___ TEXTE SOURCE

État des lieux sur la situation de l'accès à la justice dans les deux langues officielles
Chapitre 14 : Territoires du Nord-Ouest
Structure du système judiciaire
Organisation judiciaire
Les cours supérieures
Est établie, en vertu de la Loi sur l'organisation judiciaire[108] des Territoires du Nord-Ouest, une Cour supérieure d'archives nommée Cour d'appel des Territoires du Nord-Ouest. La Cour d'appel se compose de juges nommés par le gouverneur en conseil parmi les juges et les juges surnuméraires de la Cour d'appel de l'Alberta et de la Cour d'appel de la Saskatchewan et les juges d'office de la Cour suprême des Territoires du Nord-Ouest. La Cour d'appel peut siéger dans les territoires ou dans la province de l'Alberta.
Est aussi établie en vertu de la Loi sur l'organisation judiciaire, une Cour supérieure d'archives nommée Cour suprême des Territoires du Nord-Ouest. Les juges de la Cour suprême sont d'office juges de la Cour territoriale et juges de paix.
Les cours territoriales
La Loi sur la Cour territoriale[109] des Territoires du Nord-Ouest établit une cour d'archives nommée Cour territoriale des Territoires du Nord-Ouest, à qui est dévolue essentiellement la compétence criminelle et quasi-criminelle du territoire.
La Cour territoriale est désignée comme tribunal pour adolescents aux fins de la Loi sur les jeunes contrevenants[110] et de la Loi sur les jeunes contrevenants (Canada). Le tribunal pour adolescents est aussi une cour d'archives.
La Cour territoriale a compétence en matière civile pour les demandes de montants n'excédant pas 5 000 $. Les appels de ces décisions sont interjetés devant la Cour suprême et, éventuellement, devant la Cour d'appel.
Obligations constitutionnelles
La première version de l'article 110 de l'Acte des Territoires du Nord-Ouest fut adoptée en 1877[111]. Selon celle-ci, toute personne pouvait faire usage de la langue française ou anglaise devant les cours. L'article 110 tel qu'il fut connu par la suite fut édicté en 1886[112]. Outre le fait qu'il reproduit le libre choix de la langue devant les cours de justice, il permet à l'assemblée territoriale de « réglementer ses délibérations et la manière d'en tenir procès-verbal et de les publier. »

______
___ DONNÉES FOURNIES

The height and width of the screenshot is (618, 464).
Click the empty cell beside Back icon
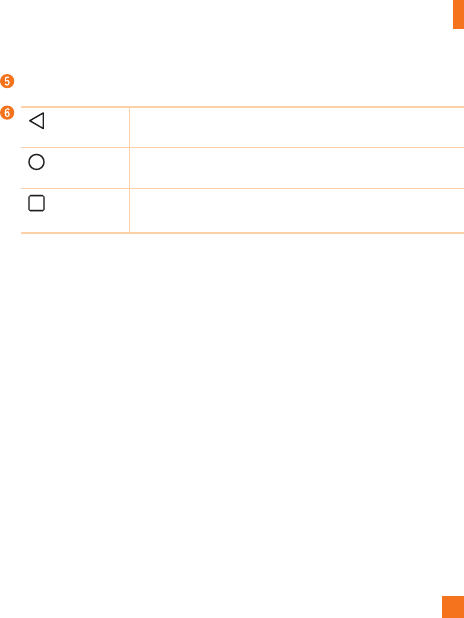pos(297,127)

______

» **CONSIGNES**
1) Répondez aux questions suivantes à partir du texte source :
(a) Où la Cour d'appel des Territoires du Nord-Ouest peut-elle siéger ?
(b) Quel montant maximal les demandes civiles présentées à la Cour territoriale ne peuvent-elles pas dépasser ?
(c) En quelle année la première version de l'article 110 de l'Acte des Territoires du Nord-Ouest fut-elle adoptée ?
2) Reproduisez fidèlement le passage du texte source qui commence aux mots « Est aussi établie » et se termine après les mots « juges de paix. ».

» **RÉPONSES ATTENDUES**
1)
(a) La Cour d'appel peut siéger dans les territoires ou dans la province de l'Alberta.
(b) Les demandes civiles ne peuvent pas dépasser 5 000 $.
(c) La première version de l'article 110 fut adoptée en 1877.

2)
Est aussi établie en vertu de la Loi sur l'organisation judiciaire, une Cour supérieure d'archives nommée Cour suprême des Territoires du Nord-Ouest. Les juges de la Cour suprême sont d'office juges de la Cour territoriale et juges de paix.